TASK TO CARRY OUT:
All records that follow are to be restated exactly.

[Pixel coordinate grounding data]
== Segment start ==
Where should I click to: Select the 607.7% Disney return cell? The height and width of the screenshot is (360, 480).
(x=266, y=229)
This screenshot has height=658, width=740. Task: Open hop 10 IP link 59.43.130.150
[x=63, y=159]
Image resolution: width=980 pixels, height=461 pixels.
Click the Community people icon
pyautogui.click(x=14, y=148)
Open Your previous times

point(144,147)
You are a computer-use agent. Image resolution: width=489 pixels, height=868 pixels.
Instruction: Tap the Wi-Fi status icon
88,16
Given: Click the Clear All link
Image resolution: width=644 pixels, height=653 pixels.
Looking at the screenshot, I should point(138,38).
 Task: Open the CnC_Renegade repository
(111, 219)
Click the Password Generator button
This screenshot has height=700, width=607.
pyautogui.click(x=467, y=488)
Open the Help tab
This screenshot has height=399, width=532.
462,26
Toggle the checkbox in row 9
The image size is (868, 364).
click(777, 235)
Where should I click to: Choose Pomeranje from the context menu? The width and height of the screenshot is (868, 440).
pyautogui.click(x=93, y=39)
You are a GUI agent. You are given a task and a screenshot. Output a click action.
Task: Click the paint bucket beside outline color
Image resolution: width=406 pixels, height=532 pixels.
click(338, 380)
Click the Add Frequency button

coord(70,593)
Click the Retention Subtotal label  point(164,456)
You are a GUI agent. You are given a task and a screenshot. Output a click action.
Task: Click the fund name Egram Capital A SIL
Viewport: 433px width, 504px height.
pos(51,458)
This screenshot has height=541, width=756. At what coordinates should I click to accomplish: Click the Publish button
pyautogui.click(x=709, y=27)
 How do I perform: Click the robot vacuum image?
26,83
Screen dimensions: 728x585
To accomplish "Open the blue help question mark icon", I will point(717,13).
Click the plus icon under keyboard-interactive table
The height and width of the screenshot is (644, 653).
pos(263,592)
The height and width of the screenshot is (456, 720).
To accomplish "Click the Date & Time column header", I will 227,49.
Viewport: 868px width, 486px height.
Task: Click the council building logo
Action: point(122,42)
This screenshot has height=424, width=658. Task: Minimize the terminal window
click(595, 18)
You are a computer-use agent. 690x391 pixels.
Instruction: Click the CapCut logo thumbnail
== Segment end ==
YOUR SOLUTION:
Where should I click to: Select the 607.7% Disney return cell? The height and width of the screenshot is (360, 480).
(x=266, y=229)
This screenshot has height=658, width=740. Task: Open hop 10 IP link 59.43.130.150
[x=63, y=159]
Image resolution: width=980 pixels, height=461 pixels.
Click the Community people icon
pyautogui.click(x=14, y=148)
Open Your previous times

point(144,147)
You are a computer-use agent. Image resolution: width=489 pixels, height=868 pixels.
Instruction: Tap the Wi-Fi status icon
88,16
Given: Click the Clear All link
Image resolution: width=644 pixels, height=653 pixels.
Looking at the screenshot, I should point(138,38).
 Task: Open the CnC_Renegade repository
(111, 219)
Click the Password Generator button
This screenshot has height=700, width=607.
pyautogui.click(x=467, y=488)
Open the Help tab
This screenshot has height=399, width=532.
462,26
Toggle the checkbox in row 9
The image size is (868, 364).
click(777, 235)
Where should I click to: Choose Pomeranje from the context menu? The width and height of the screenshot is (868, 440).
pyautogui.click(x=93, y=39)
You are a GUI agent. You are given a task and a screenshot. Output a click action.
Task: Click the paint bucket beside outline color
Image resolution: width=406 pixels, height=532 pixels.
click(338, 380)
Click the Add Frequency button

coord(70,593)
Click the Retention Subtotal label  point(164,456)
You are a GUI agent. You are given a task and a screenshot. Output a click action.
Task: Click the fund name Egram Capital A SIL
Viewport: 433px width, 504px height.
pos(51,458)
This screenshot has height=541, width=756. At what coordinates should I click to accomplish: Click the Publish button
pyautogui.click(x=709, y=27)
 How do I perform: Click the robot vacuum image?
26,83
Screen dimensions: 728x585
To accomplish "Open the blue help question mark icon", I will point(717,13).
Click the plus icon under keyboard-interactive table
The height and width of the screenshot is (644, 653).
pos(263,592)
The height and width of the screenshot is (456, 720).
To accomplish "Click the Date & Time column header", I will 227,49.
Viewport: 868px width, 486px height.
Task: Click the council building logo
Action: point(122,42)
This screenshot has height=424, width=658. Task: Minimize the terminal window
click(595, 18)
You are a computer-use agent. 690x391 pixels.
Instruction: Click the CapCut logo thumbnail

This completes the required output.